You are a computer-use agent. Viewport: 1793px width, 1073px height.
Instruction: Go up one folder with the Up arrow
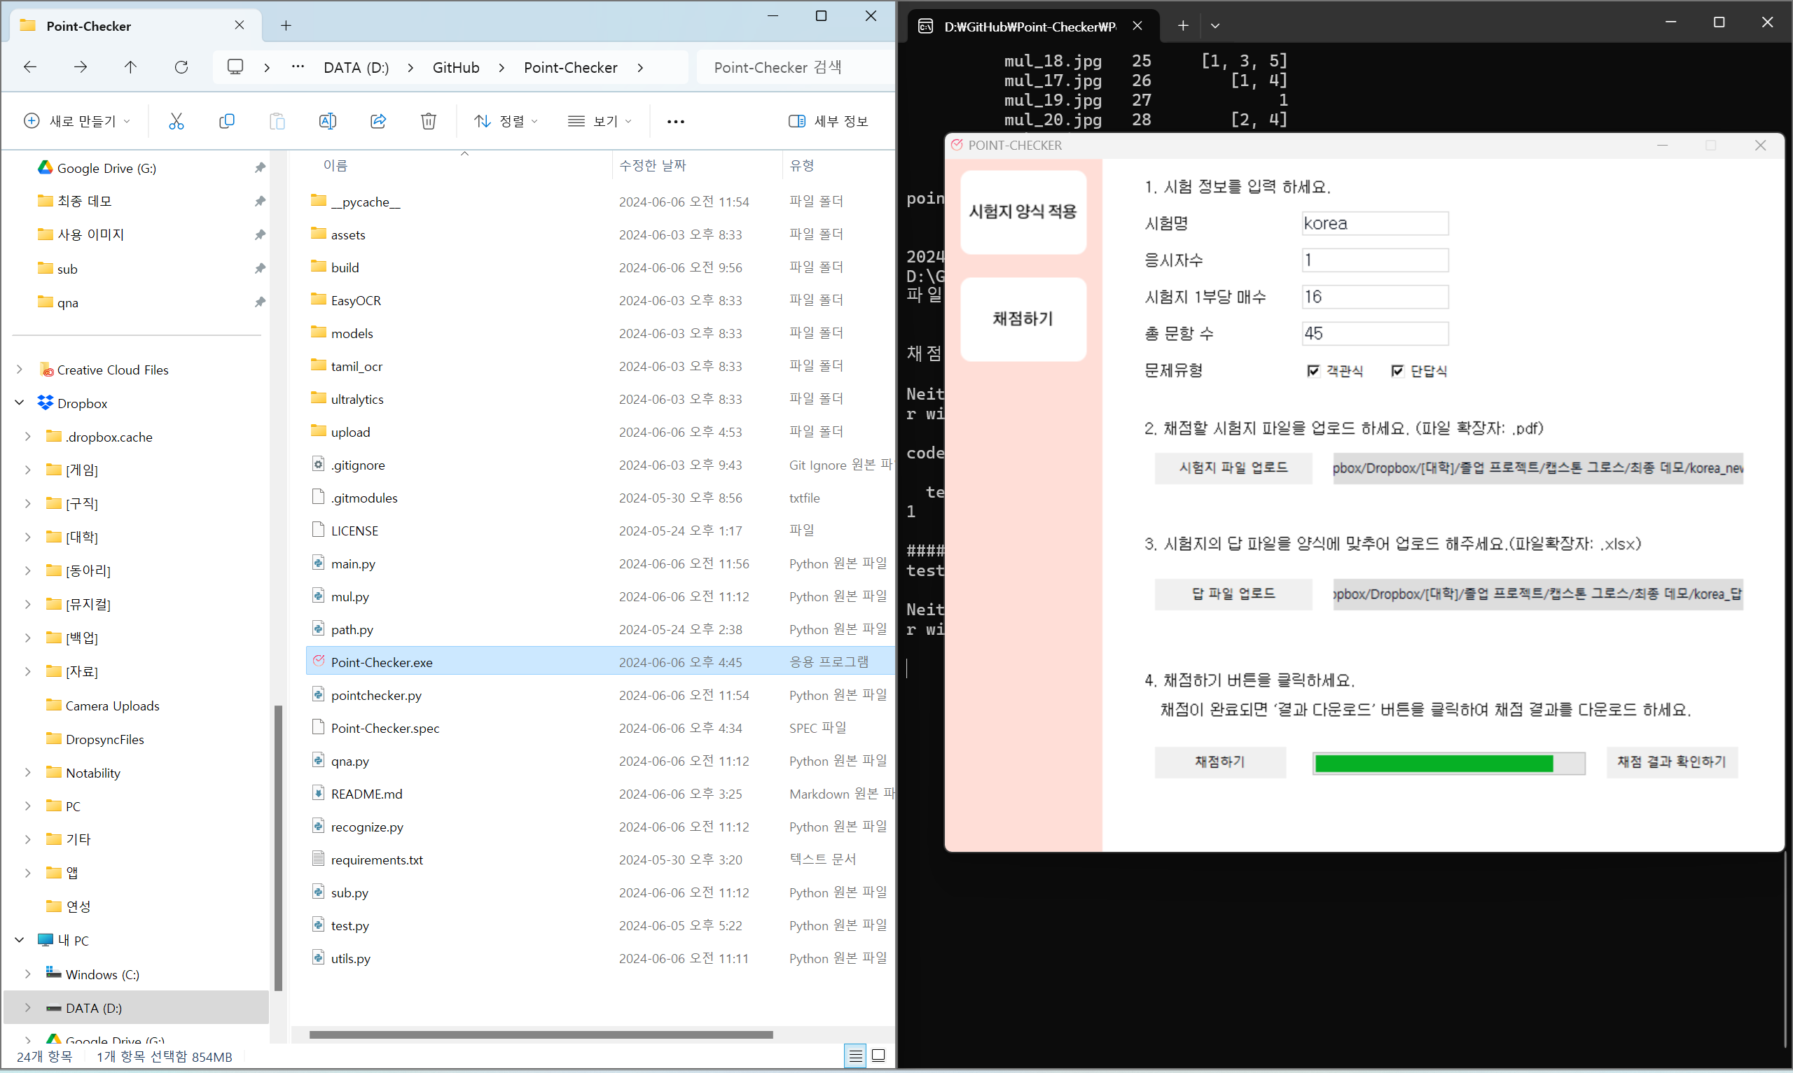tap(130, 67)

◇ ◇ ◇ ◇ ◇ ◇ ◇

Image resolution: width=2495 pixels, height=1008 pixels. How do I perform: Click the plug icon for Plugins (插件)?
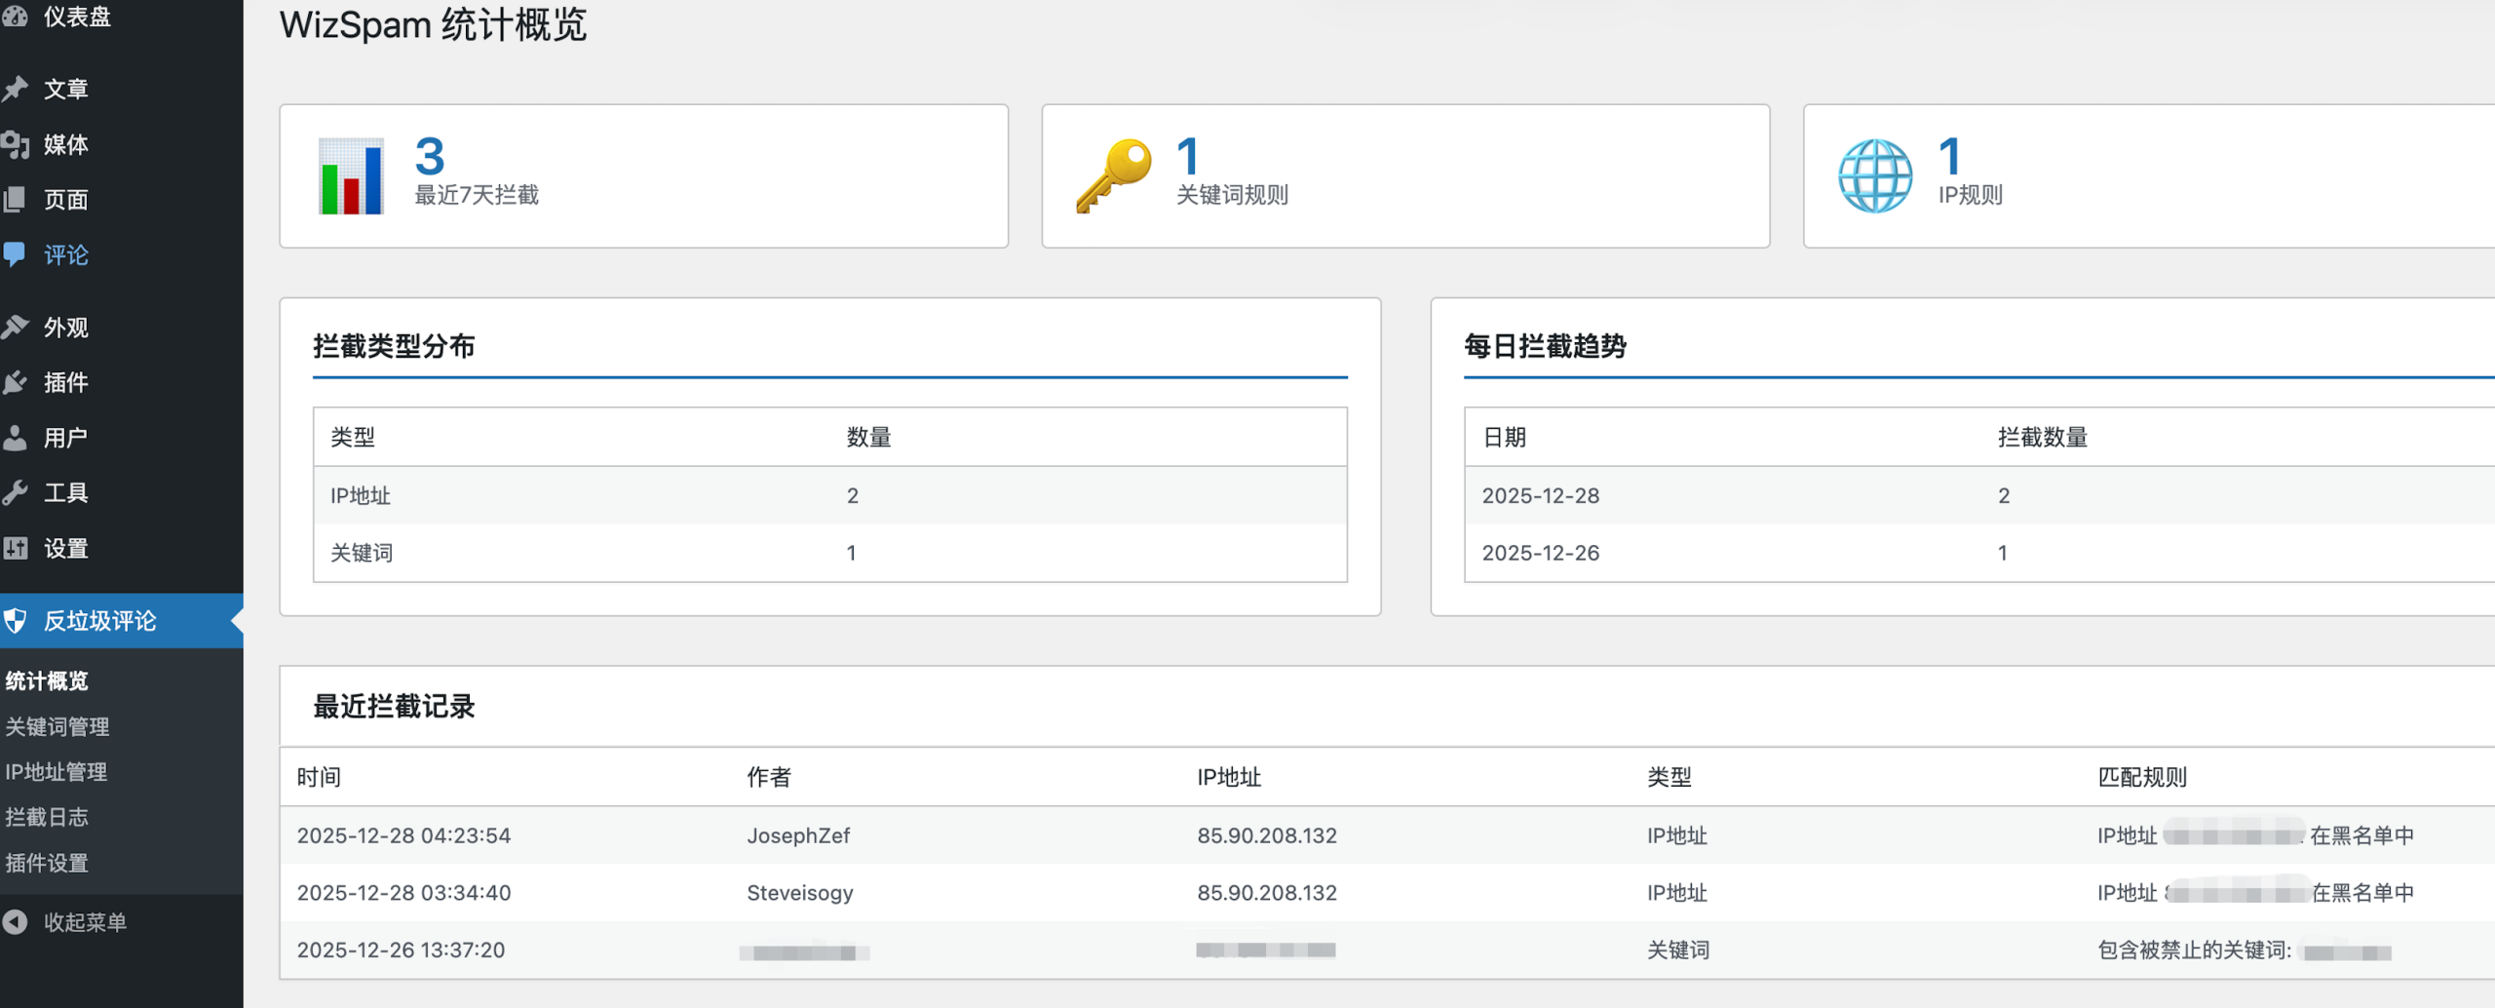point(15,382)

◇ ◇ ◇ ◇ ◇ ◇ ◇

EXERCISE DETAILS:
Rewrite the rows as a numbered list, starting at the line containing "You are a computer-use" and ending at the line containing "tap(130, 67)", both included. Skip blank lines, and leave the pictures out of your list.

ANSWER FOR THE TASK:
1. You are a computer-use agent. Viewport: 1793px width, 1073px height.
2. Instruction: Go up one folder with the Up arrow
3. tap(130, 67)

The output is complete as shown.